Use these guidelines to keep multi-tenant or long-running NodeTool deployments stable. All examples reuse the mem_limit and cpus fields supported by the proxy and self-hosted deployment schemas.

Baseline Settings

  • Set memory and CPU caps for every service to avoid noisy-neighbor issues.
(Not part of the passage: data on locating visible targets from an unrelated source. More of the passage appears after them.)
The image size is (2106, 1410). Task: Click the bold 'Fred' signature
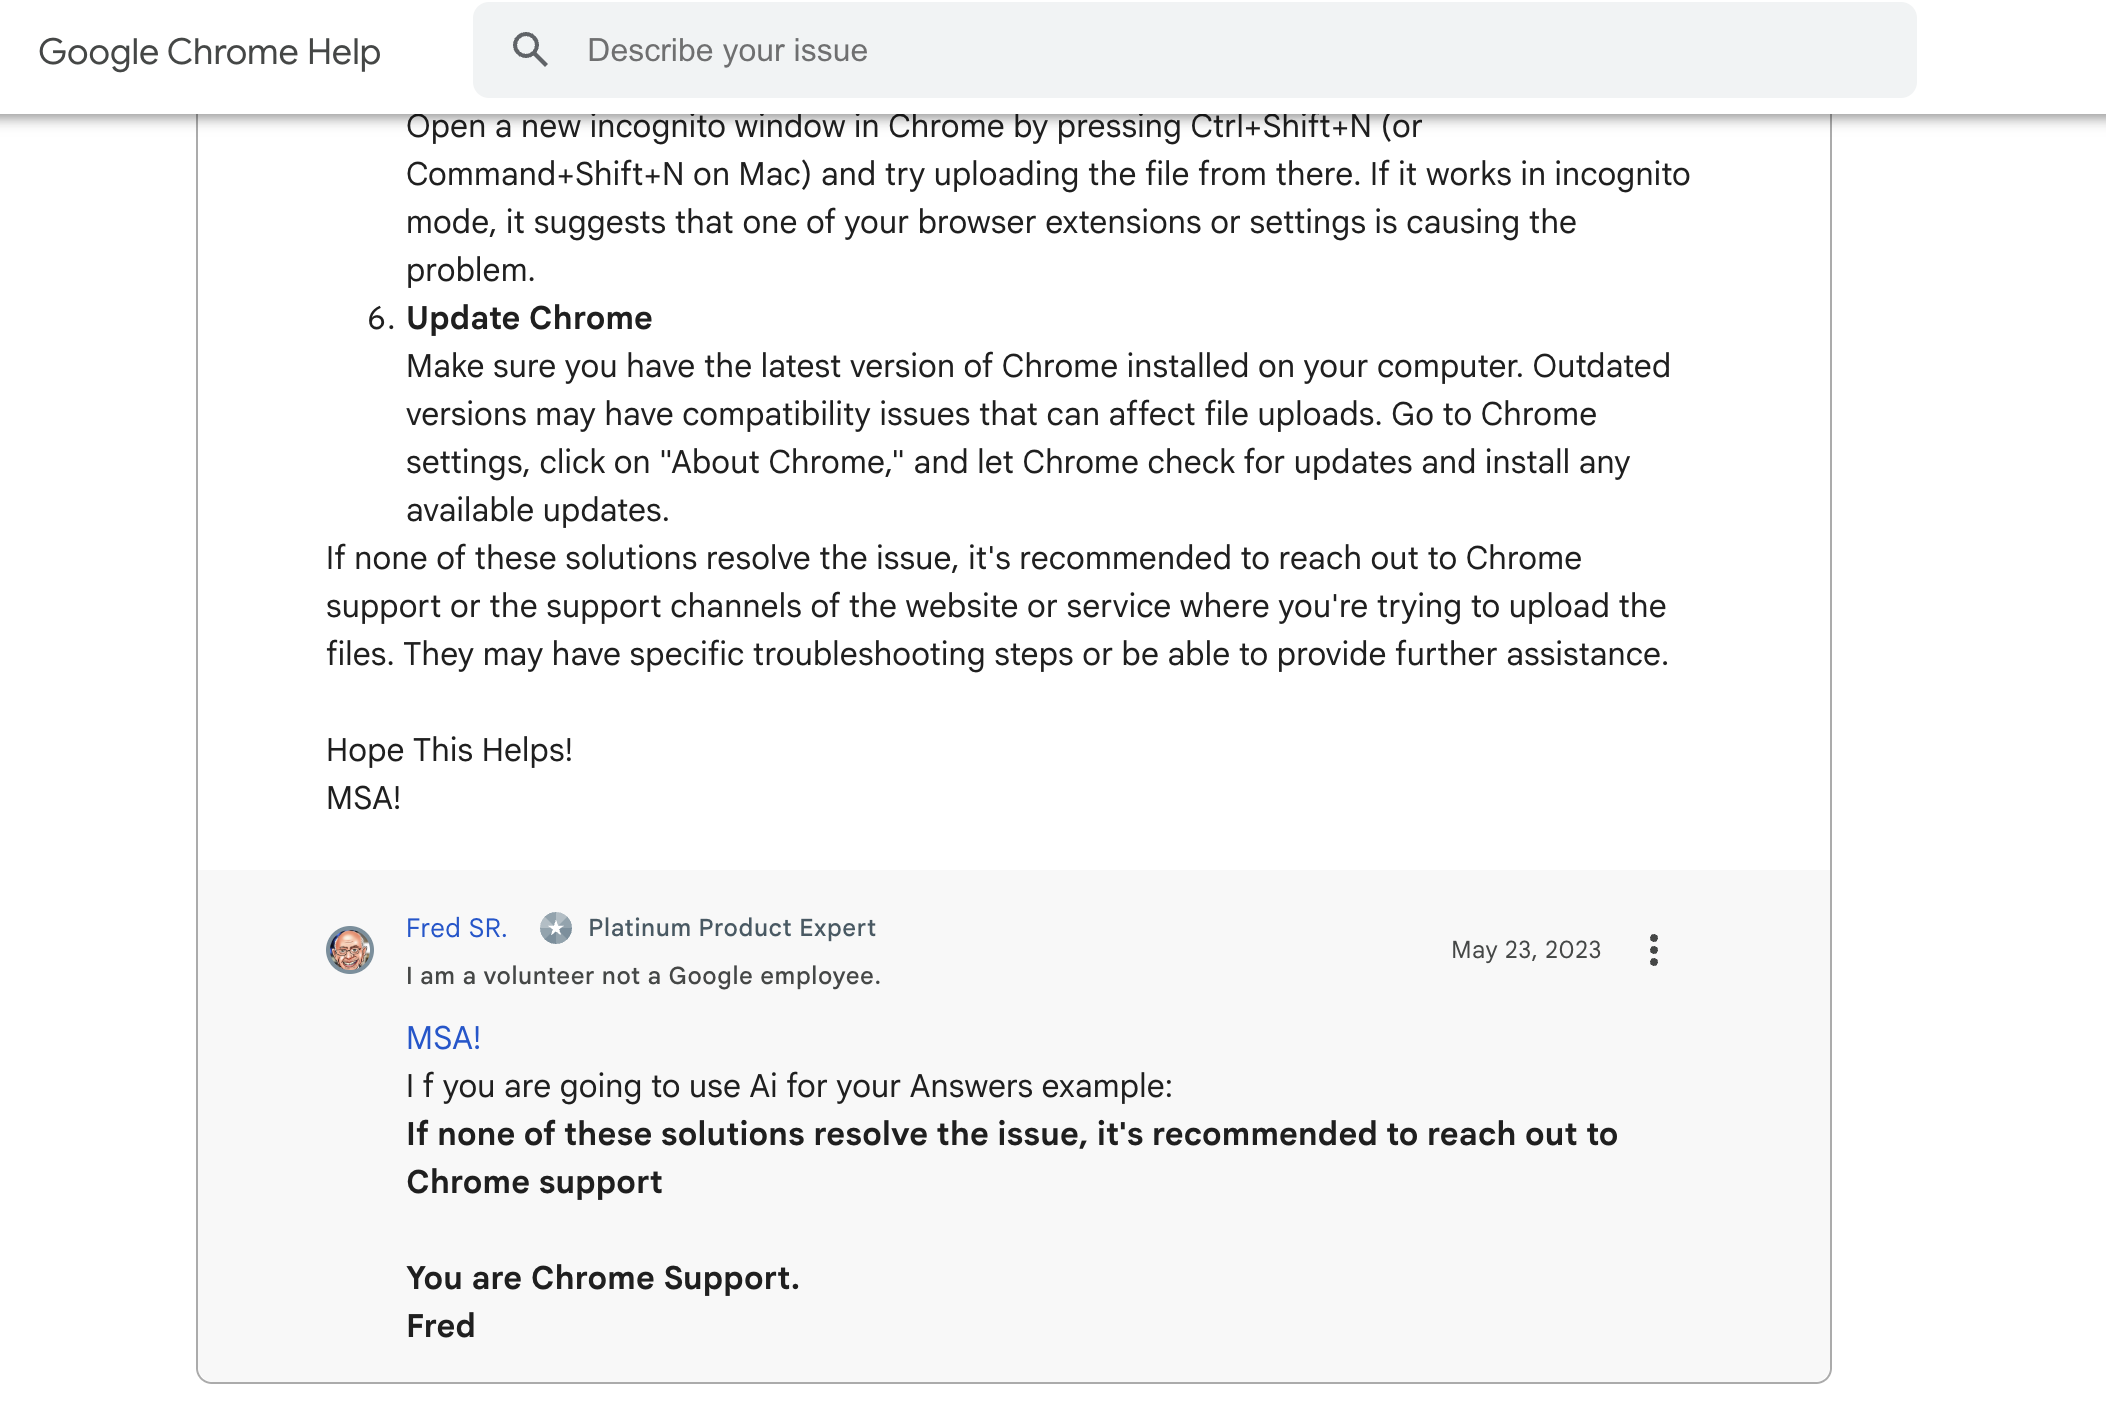(440, 1326)
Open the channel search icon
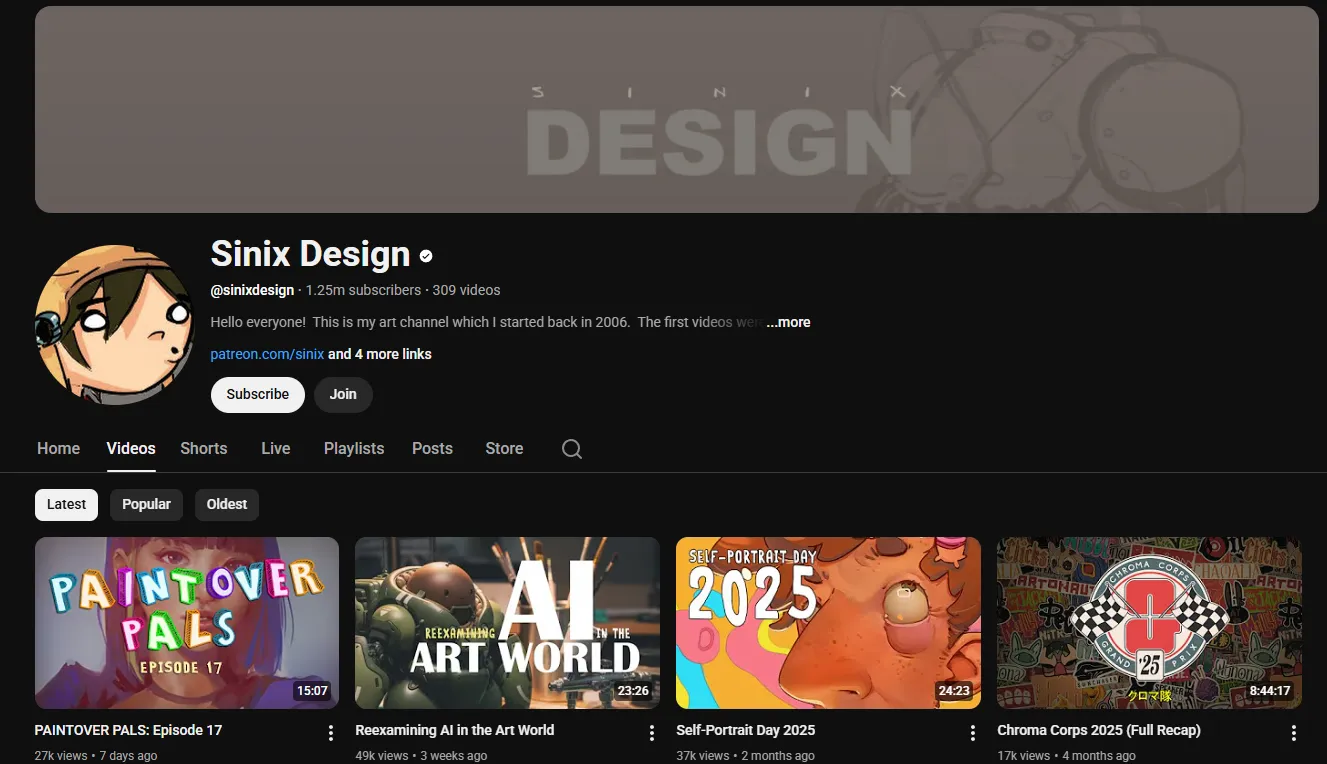This screenshot has height=764, width=1327. coord(571,448)
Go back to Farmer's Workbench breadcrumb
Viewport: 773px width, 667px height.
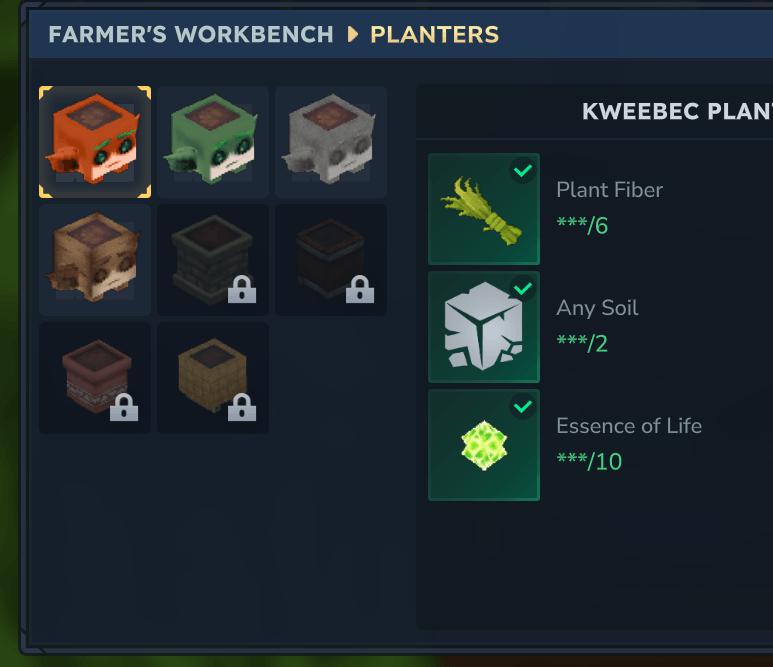pyautogui.click(x=191, y=35)
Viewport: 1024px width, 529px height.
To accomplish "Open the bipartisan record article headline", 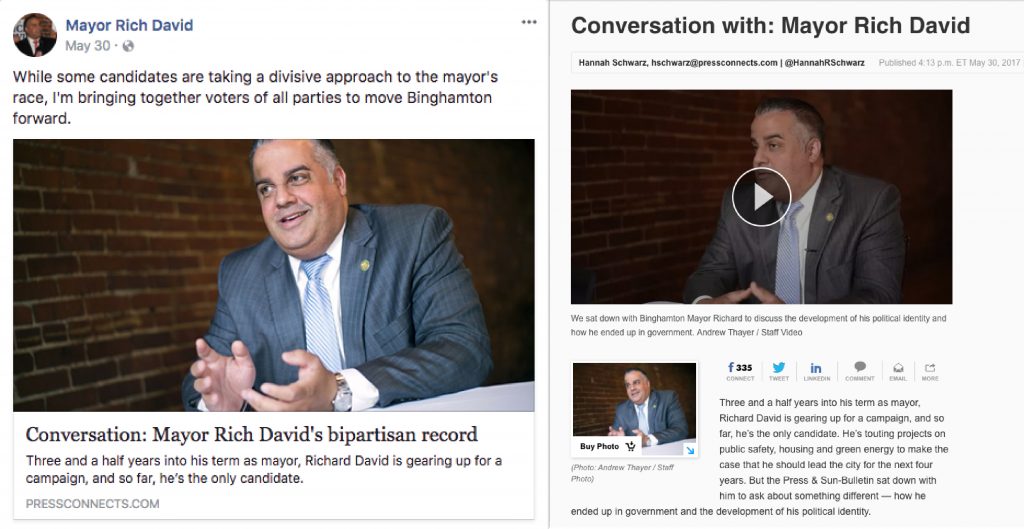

Start with mem_limit: 8g and cpus: 4 for GPU hosts, then tune from docker stats.
  • Keep Hugging Face caches mounted read-only; mount workspaces read/write only where necessary.
  • Prefer idle_timeout on the proxy to stop idle services instead of leaving them running indefinitely.
  • Keep /tmp and workspace volumes on fast disks; avoid sharing /tmp across unrelated services.

Proxy-Managed Services

Example excerpt in proxy.yaml (rendered by nodetool deploy apply):

services:
  - name: nodetool-worker
    path: /
    image: nodetool:latest
    mem_limit: 8g
    cpus: 4
    environment:
      PORT: "8000"
      HF_HOME: /hf-cache
    volumes:
      /data/nodetool/workspace:
        bind: /workspace
        mode: rw
      /data/hf-cache:
        bind: /hf-cache
        mode: ro
  • Increase mem_limit for heavy diffusion workloads; lower it for CPU-only chat nodes.
  • Use read-only mounts (mode: ro) for shared caches to prevent accidental mutation.
  • When using connect_mode: host_port, ensure published ports do not conflict with other services on the host.

Local Docker Runs

For standalone containers or quick tests:

docker run --gpus all \
  --memory 8g --cpus 4 \
  -v /data/nodetool/workspace:/workspace \
  -v /data/hf-cache:/hf-cache:ro \
  -e HF_HOME=/hf-cache \
  -p 8000:8000 \
  nodetool:latest
  • Use --memory-reservation to set soft limits when co-locating multiple workers.
  • Keep per-run tmp data on the workspace volume (e.g., TMPDIR=/workspace/tmp) so it persists through restarts.

Monitoring and Tuning

  • Watch docker stats or nodetool proxy-status --follow to catch containers hitting limits or restarting.
  • If runs are OOM-killed, lower batch sizes in your workflows or increase mem_limit incrementally.
  • For storage-heavy jobs, pair limits with the guidance in Storage to ensure caches and outputs have enough space.